Михаил не слышал слов подполковника. Да он и не слушал его. Погрузился в свои воспоминания, а видел: черное тело, черный голос, черный вопль о черной жизни...
EX OREMO[55]
Еще вокруг бесновалась война. Война была совсем рядом, она выплясывала на кельнских руинах, на развалинах всей Германии вот уже сколько месяцев и лет, но земля в саду, влажная и рыхлая, пахла точно так же, как пахла тысячу лет назад, и упругие стебли роз все так же наливались молодой зеленой силой, как наливались они каждую весну в далеких селах Дамаска, Мешхеда или Стамбула
Старый человек наслаждался ароматами весенней земли.

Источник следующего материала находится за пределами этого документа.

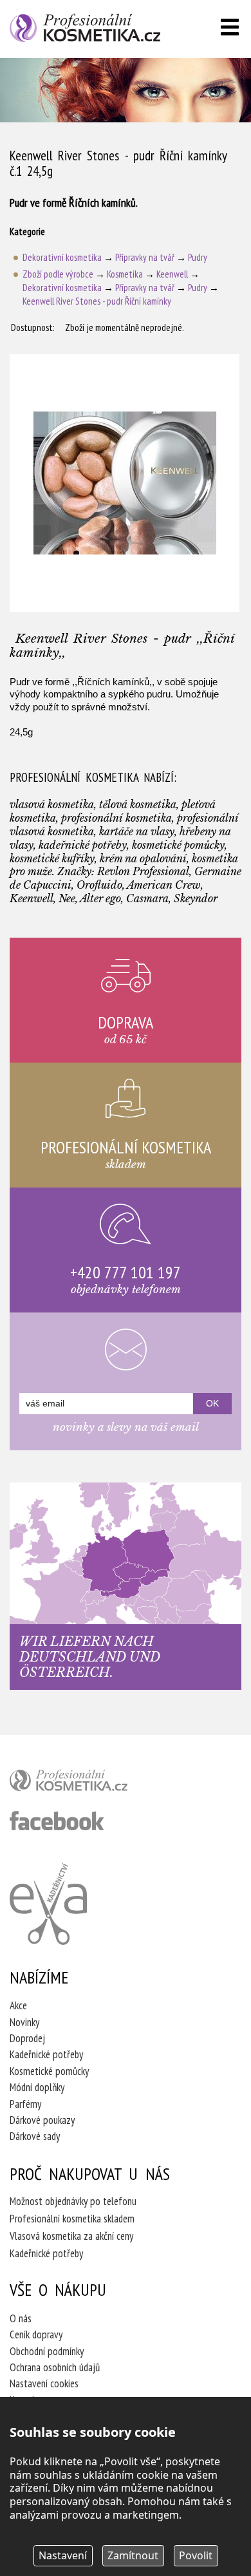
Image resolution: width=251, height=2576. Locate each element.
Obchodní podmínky (47, 2351)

Они возвещали о конце ожиданий, которыми были наполнены зимние дни, сулили новое великолепие цветов, которого он дождался наконец, ухаживая за своими розами и заботясь о них, лелея каждый лепесток, посвящаясь в тайну непостижимых процессов зарождения дивных бархатисто-нежных цветов, сопровождающих человека на всем нелегком пути его по дороге цивилизации, красоты и мудрости.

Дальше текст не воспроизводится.